[DATA SHOWN]:
-------------------------
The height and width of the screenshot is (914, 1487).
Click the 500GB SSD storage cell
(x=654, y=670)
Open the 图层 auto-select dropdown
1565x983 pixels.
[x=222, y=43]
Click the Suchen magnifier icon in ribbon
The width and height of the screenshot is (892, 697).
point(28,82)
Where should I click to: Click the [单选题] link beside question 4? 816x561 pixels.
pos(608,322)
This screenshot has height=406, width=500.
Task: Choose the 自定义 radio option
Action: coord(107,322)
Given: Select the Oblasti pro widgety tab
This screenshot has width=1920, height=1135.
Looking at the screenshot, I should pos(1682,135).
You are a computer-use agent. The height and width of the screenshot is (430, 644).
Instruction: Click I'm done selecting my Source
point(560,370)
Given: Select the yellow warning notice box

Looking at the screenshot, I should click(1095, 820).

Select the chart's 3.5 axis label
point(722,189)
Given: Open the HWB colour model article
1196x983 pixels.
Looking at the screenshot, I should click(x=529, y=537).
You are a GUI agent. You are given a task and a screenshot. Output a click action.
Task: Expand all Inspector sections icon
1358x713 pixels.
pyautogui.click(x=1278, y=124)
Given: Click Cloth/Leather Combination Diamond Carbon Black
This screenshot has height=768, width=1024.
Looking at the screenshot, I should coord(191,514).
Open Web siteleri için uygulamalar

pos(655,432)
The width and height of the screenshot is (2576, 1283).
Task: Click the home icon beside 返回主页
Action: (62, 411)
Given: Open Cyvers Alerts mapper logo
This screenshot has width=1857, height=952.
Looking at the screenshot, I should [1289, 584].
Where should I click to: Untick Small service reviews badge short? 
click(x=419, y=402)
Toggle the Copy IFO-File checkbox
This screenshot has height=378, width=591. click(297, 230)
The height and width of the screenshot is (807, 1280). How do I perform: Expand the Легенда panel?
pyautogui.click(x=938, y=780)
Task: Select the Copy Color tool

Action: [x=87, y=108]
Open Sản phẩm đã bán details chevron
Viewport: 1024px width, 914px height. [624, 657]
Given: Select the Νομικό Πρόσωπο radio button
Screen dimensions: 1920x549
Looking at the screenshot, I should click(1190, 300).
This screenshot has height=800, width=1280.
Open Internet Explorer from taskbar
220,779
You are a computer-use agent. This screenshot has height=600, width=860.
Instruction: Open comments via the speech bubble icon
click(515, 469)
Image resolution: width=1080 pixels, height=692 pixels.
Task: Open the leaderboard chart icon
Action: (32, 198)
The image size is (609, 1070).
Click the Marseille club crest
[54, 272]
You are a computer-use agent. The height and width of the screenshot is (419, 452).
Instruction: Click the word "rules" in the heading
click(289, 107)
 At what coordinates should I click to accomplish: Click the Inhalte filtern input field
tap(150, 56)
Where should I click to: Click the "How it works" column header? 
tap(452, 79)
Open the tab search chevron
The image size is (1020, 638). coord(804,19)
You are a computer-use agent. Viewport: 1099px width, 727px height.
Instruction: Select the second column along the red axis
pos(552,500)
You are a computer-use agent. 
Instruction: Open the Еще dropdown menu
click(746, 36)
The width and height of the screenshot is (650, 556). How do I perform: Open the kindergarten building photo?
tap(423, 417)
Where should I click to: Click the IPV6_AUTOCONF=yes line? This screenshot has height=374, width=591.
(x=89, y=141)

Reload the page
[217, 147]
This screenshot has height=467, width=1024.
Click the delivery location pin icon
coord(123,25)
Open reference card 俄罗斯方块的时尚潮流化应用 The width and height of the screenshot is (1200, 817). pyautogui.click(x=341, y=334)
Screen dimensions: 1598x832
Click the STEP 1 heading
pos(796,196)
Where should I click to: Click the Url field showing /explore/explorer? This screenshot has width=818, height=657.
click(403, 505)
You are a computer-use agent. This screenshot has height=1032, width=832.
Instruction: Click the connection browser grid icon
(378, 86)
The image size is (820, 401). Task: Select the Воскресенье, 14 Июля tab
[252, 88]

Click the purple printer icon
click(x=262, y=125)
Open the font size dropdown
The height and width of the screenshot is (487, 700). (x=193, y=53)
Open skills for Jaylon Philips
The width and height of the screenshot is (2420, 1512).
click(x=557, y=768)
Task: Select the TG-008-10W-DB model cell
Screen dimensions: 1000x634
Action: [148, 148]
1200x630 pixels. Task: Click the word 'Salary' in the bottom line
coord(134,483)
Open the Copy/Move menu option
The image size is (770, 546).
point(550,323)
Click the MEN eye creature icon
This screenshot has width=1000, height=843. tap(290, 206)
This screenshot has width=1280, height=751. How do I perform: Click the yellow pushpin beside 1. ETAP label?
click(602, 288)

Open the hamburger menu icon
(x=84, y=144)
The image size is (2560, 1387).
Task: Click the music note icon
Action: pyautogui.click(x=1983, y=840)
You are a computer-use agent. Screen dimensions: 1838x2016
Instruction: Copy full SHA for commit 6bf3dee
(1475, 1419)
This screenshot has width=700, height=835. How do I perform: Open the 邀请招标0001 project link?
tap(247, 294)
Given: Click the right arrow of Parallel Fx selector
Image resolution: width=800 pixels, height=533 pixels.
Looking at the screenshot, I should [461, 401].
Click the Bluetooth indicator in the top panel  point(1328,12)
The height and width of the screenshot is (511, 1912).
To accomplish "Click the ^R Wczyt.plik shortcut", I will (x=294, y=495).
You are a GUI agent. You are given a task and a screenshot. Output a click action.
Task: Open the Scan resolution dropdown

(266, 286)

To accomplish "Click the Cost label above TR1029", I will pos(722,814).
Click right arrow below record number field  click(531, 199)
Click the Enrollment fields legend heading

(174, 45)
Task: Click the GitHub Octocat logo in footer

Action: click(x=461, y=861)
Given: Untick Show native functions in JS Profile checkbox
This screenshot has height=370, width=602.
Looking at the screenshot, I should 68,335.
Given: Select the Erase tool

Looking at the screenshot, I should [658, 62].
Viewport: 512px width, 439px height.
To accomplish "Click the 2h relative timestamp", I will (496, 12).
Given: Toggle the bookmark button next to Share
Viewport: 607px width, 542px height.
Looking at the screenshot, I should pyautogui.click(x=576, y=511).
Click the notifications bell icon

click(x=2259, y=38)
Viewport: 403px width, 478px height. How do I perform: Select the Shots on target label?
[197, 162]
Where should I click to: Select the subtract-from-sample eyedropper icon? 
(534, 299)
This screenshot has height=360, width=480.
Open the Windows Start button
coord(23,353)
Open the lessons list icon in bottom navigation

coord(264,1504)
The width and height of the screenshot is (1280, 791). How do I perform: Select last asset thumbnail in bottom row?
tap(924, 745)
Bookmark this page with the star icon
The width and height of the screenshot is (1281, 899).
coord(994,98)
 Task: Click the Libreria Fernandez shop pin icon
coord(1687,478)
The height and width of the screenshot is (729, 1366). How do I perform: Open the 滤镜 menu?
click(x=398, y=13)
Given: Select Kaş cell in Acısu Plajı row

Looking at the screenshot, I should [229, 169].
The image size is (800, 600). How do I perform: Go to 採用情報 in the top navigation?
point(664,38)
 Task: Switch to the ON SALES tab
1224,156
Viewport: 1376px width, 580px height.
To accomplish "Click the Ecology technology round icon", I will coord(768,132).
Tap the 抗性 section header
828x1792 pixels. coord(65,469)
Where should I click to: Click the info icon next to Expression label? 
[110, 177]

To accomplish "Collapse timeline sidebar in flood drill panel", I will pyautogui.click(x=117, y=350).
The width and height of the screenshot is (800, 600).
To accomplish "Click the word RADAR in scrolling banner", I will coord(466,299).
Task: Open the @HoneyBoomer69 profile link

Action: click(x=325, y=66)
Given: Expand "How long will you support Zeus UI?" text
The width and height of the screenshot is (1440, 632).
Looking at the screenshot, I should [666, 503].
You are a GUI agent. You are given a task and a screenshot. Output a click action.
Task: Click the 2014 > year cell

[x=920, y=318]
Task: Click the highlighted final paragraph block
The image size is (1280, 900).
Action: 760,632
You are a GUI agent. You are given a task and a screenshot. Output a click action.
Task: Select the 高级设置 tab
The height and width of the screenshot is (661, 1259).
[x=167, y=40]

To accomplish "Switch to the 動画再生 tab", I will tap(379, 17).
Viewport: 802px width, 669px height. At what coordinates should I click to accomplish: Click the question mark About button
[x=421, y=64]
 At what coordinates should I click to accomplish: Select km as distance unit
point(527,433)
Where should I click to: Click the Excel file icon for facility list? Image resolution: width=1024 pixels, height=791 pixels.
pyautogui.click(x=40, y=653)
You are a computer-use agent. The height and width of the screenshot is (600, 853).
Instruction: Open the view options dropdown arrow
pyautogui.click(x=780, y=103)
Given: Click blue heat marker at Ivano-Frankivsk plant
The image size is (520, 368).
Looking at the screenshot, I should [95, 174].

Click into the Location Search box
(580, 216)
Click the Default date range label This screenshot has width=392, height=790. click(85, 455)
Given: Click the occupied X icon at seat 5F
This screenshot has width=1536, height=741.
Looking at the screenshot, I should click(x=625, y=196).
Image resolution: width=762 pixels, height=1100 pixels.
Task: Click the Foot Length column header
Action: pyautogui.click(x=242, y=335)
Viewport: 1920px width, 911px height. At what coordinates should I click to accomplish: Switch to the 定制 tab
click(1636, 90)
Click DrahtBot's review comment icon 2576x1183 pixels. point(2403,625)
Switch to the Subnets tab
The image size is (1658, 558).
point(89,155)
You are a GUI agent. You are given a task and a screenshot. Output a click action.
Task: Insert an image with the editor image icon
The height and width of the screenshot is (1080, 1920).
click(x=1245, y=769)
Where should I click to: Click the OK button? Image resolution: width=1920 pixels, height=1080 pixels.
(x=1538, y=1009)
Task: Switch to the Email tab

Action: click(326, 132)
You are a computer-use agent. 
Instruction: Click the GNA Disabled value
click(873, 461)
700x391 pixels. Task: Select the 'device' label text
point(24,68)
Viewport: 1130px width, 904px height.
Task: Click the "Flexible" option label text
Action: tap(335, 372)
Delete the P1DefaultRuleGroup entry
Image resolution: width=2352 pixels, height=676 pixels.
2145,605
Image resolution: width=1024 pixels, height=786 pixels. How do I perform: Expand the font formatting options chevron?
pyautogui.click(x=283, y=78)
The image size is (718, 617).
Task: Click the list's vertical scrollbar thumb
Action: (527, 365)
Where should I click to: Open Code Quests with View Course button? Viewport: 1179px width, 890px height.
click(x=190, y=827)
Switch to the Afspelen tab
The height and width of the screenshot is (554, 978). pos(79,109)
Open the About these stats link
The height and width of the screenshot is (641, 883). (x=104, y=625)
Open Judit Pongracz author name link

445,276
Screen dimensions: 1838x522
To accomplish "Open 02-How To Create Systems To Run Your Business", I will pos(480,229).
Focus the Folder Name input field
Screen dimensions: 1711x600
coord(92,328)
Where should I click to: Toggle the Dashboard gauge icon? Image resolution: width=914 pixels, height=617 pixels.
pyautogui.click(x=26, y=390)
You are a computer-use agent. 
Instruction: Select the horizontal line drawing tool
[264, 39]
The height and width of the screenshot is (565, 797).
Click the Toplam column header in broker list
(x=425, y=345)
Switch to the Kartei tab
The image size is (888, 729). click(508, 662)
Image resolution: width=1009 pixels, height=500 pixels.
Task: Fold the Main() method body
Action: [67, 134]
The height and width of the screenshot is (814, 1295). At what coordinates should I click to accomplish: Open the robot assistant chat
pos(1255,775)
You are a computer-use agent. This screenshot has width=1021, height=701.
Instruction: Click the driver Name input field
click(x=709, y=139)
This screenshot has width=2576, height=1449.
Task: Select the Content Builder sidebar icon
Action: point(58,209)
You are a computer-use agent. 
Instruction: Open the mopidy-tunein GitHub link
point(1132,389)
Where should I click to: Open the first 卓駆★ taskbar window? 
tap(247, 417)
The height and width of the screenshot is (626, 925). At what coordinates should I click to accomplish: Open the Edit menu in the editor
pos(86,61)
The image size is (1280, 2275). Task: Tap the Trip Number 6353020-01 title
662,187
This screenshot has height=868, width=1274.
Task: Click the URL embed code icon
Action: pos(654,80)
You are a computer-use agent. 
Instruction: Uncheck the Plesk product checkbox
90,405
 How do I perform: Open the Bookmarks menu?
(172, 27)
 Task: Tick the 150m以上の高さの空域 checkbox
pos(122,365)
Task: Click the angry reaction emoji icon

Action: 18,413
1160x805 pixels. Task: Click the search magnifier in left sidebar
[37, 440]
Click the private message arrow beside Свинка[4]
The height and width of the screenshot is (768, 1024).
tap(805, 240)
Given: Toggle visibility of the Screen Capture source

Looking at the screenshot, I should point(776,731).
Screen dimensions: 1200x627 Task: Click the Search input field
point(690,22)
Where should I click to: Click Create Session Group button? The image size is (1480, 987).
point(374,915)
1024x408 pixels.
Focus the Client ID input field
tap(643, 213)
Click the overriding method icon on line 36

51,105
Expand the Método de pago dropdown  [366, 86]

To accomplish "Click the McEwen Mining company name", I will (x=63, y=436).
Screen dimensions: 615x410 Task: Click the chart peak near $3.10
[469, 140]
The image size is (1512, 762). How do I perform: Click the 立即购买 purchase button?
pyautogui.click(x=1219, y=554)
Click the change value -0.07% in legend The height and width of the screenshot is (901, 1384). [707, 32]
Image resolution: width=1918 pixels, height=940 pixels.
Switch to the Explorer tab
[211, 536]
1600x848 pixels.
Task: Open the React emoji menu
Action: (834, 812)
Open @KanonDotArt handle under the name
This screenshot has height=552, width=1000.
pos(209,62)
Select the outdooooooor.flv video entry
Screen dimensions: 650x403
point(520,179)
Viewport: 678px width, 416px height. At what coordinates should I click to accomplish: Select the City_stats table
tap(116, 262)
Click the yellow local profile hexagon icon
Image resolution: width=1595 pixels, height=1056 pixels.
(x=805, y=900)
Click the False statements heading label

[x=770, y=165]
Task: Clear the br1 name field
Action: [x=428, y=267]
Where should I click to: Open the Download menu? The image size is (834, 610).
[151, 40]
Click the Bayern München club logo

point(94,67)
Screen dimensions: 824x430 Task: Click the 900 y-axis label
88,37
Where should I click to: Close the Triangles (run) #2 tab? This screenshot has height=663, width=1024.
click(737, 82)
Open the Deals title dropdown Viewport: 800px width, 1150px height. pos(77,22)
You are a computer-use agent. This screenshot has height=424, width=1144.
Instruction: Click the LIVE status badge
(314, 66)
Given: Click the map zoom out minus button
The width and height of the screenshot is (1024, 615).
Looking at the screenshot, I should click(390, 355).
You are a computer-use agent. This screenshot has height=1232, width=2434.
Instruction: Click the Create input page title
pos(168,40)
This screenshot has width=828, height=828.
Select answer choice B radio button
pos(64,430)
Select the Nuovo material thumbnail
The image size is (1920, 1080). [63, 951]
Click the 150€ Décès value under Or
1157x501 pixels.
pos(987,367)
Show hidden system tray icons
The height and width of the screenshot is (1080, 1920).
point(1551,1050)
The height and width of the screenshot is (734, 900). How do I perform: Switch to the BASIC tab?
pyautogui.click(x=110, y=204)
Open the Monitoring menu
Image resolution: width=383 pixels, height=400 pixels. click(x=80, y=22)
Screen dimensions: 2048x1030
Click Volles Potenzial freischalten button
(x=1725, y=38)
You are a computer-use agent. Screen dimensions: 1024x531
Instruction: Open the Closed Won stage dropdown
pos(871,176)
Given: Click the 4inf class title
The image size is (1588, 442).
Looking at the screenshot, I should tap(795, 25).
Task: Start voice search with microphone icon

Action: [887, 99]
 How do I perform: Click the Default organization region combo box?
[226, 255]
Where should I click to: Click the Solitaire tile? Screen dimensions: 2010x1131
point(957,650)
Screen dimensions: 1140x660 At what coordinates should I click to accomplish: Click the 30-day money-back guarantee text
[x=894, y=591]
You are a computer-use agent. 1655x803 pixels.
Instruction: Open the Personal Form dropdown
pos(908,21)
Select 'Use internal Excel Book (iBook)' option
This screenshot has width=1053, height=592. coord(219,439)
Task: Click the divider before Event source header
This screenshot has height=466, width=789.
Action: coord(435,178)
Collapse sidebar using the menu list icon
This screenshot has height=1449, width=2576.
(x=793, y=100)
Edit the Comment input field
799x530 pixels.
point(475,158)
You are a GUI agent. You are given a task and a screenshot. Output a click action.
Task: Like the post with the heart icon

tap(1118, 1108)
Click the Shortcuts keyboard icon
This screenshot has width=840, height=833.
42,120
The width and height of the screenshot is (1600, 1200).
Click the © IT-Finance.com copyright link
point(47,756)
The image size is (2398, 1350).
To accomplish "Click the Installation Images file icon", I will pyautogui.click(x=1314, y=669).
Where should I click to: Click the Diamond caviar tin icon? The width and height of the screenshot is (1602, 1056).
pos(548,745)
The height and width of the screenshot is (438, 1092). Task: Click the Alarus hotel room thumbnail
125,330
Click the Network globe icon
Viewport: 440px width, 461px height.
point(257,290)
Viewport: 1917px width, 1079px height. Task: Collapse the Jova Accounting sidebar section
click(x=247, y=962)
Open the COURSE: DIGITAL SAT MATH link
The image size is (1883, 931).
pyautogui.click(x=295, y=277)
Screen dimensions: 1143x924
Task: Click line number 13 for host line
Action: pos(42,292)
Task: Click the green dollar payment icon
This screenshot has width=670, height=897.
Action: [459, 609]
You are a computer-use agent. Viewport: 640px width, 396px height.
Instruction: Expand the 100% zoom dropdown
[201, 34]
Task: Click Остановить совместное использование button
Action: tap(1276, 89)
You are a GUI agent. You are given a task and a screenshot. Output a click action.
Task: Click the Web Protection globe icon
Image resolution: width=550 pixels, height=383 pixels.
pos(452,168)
-------------------------
[WORK TO COMPLETE]: Transcribe the lines between the one containing "Task: Select the Copy Color tool" and the one containing "The image size is (1020, 638). coord(804,19)", both of those lines included.

[RESULT OF THIS EXERCISE]:
Task: Select the Copy Color tool

Action: [x=87, y=108]
Open Sản phẩm đã bán details chevron
Viewport: 1024px width, 914px height. [624, 657]
Given: Select the Νομικό Πρόσωπο radio button
Screen dimensions: 1920x549
Looking at the screenshot, I should click(1190, 300).
This screenshot has height=800, width=1280.
Open Internet Explorer from taskbar
220,779
You are a computer-use agent. This screenshot has height=600, width=860.
Instruction: Open comments via the speech bubble icon
click(515, 469)
Image resolution: width=1080 pixels, height=692 pixels.
Task: Open the leaderboard chart icon
Action: (32, 198)
The image size is (609, 1070).
Click the Marseille club crest
[54, 272]
You are a computer-use agent. The height and width of the screenshot is (419, 452).
Instruction: Click the word "rules" in the heading
click(289, 107)
 At what coordinates should I click to accomplish: Click the Inhalte filtern input field
tap(150, 56)
Where should I click to: Click the "How it works" column header? 
tap(452, 79)
Open the tab search chevron
The image size is (1020, 638). coord(804,19)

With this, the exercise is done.